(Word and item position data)
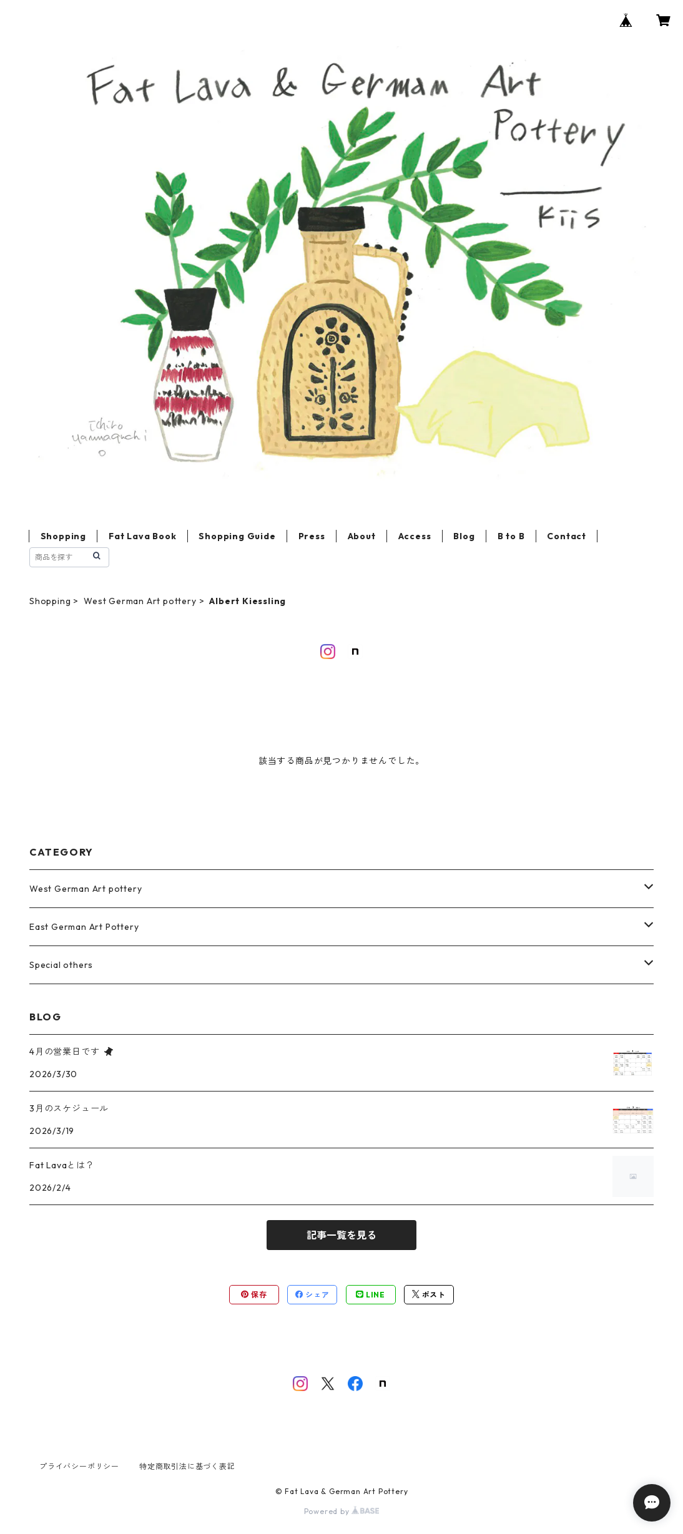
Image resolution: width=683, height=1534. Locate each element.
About (362, 536)
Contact (566, 536)
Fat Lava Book (142, 536)
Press (311, 536)
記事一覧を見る (341, 1235)
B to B (511, 536)
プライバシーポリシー (79, 1466)
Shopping (63, 536)
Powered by (342, 1511)
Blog (463, 536)
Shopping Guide (237, 536)
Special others (61, 964)
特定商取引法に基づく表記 (187, 1466)
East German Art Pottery (84, 926)
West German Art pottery (140, 601)
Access (414, 536)
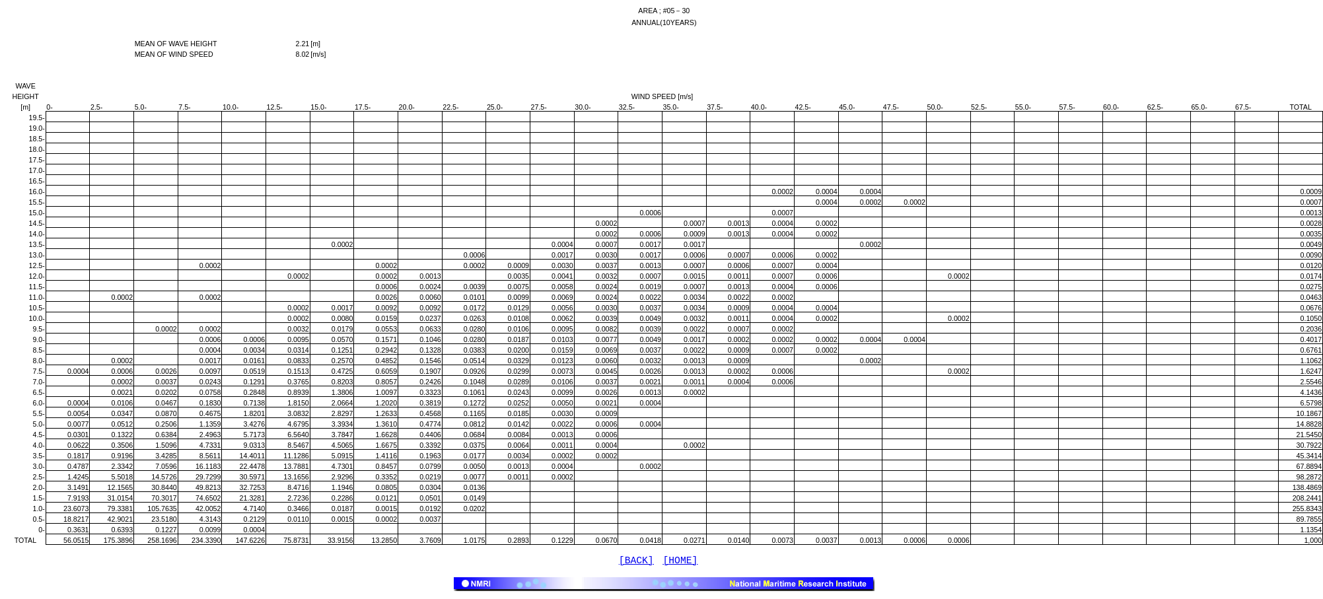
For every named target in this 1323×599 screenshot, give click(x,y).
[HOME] (680, 562)
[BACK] (636, 562)
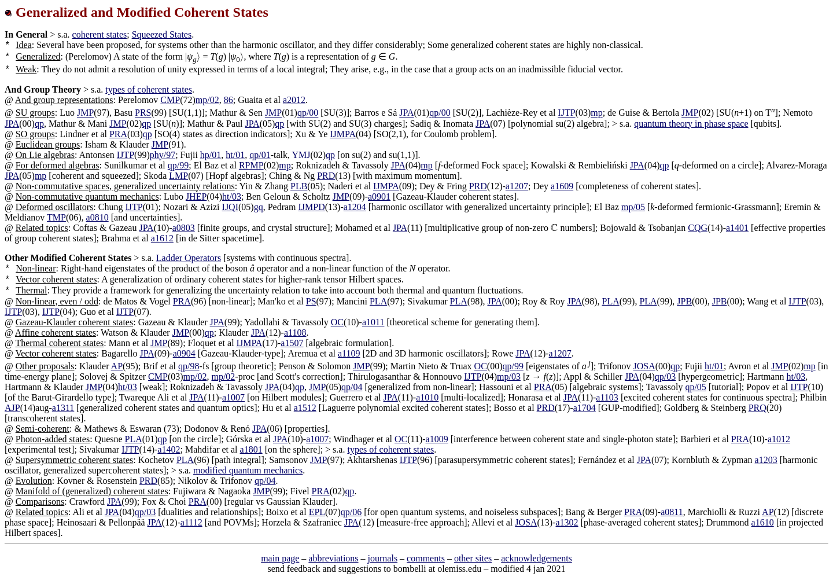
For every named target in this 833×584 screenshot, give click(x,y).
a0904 (184, 353)
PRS (143, 113)
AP (117, 366)
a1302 (566, 522)
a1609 (562, 186)
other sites (473, 558)
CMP (170, 100)
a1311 (63, 408)
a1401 (737, 228)
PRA (118, 134)
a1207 (517, 186)
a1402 (168, 449)
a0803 (183, 228)
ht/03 (231, 196)
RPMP (251, 165)
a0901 (379, 196)
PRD (326, 176)
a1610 (762, 522)
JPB (684, 301)
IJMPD (311, 207)
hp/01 (210, 155)
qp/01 (259, 155)
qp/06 (351, 512)
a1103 (607, 397)
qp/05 (695, 387)
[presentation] (199, 56)
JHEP (196, 196)
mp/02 (207, 100)
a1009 (437, 439)
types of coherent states (148, 89)
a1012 (779, 439)
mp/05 (633, 207)
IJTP (566, 113)
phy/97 (162, 155)
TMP (56, 217)
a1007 (233, 397)
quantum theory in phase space (691, 123)
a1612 (162, 238)
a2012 (294, 100)
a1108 (295, 332)
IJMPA (343, 134)
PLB (298, 186)
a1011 (373, 322)
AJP (12, 408)
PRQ (757, 408)
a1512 (305, 408)
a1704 (584, 408)
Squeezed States (162, 34)
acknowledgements (536, 558)
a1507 (292, 343)
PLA (378, 301)
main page (280, 558)
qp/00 (307, 113)
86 (228, 100)
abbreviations (333, 558)
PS (311, 301)
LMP (178, 176)
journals (383, 558)
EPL (317, 512)
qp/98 (188, 366)
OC (337, 322)
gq (258, 207)
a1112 (191, 522)
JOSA (644, 366)
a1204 (355, 207)
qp (39, 123)
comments (426, 558)
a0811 (672, 512)
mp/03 (509, 376)
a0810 (97, 217)
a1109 (349, 353)
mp (596, 113)
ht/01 (235, 155)
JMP (85, 113)
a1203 (766, 460)
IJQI (230, 207)
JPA (406, 113)
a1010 (427, 397)
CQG (697, 228)
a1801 (251, 449)
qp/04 (351, 387)
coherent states (99, 34)
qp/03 (665, 376)
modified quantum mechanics (248, 470)
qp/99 (178, 165)
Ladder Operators (188, 258)
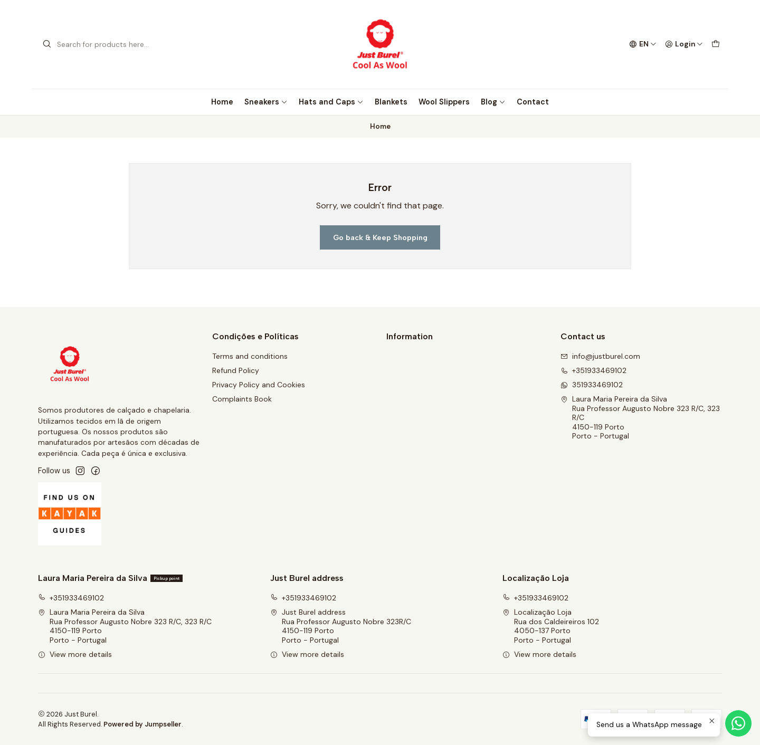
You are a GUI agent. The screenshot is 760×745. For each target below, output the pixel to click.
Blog (493, 102)
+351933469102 (593, 370)
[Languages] (642, 44)
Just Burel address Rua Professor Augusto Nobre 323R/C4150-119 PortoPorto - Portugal (340, 626)
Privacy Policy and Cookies (258, 384)
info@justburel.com (600, 356)
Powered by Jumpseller (142, 724)
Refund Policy (235, 370)
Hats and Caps (331, 102)
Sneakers (266, 102)
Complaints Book (242, 399)
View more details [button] (75, 654)
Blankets (391, 102)
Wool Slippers (444, 102)
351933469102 (591, 384)
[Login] (684, 44)
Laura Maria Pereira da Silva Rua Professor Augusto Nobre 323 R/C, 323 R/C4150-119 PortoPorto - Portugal (640, 417)
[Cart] (715, 44)
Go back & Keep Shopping (380, 237)
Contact (533, 102)
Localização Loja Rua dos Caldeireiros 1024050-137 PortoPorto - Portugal (550, 626)
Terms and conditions (250, 356)
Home (222, 102)
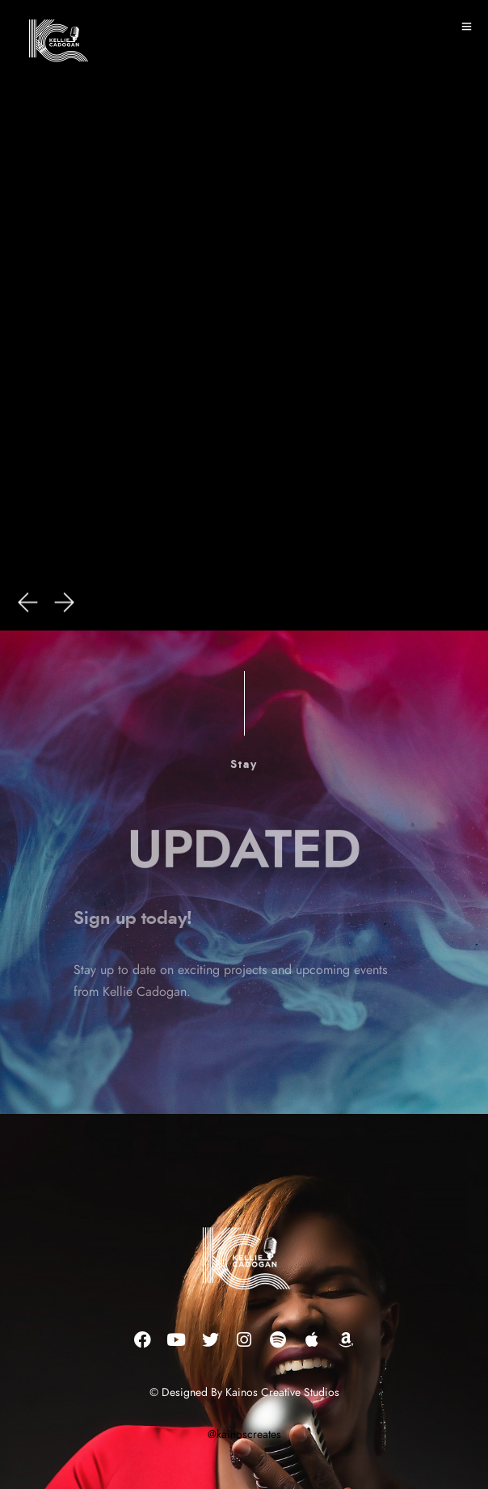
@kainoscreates (244, 1434)
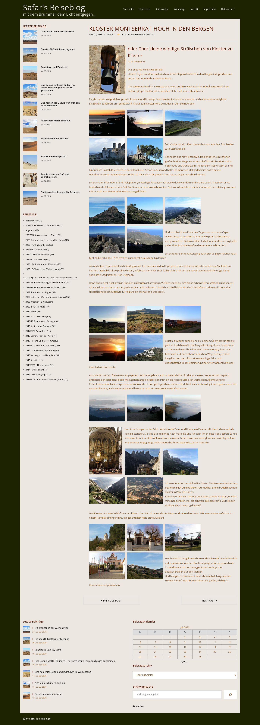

#### DO THIS
Pick out every line in the records that contains the string "Shopping", treating uppercase and lowercase as different, and copy each such line.

#### COMPLETE ANSWER
Shopping (63, 536)
Shopping Guide (237, 536)
Go back & Keep Shopping (380, 237)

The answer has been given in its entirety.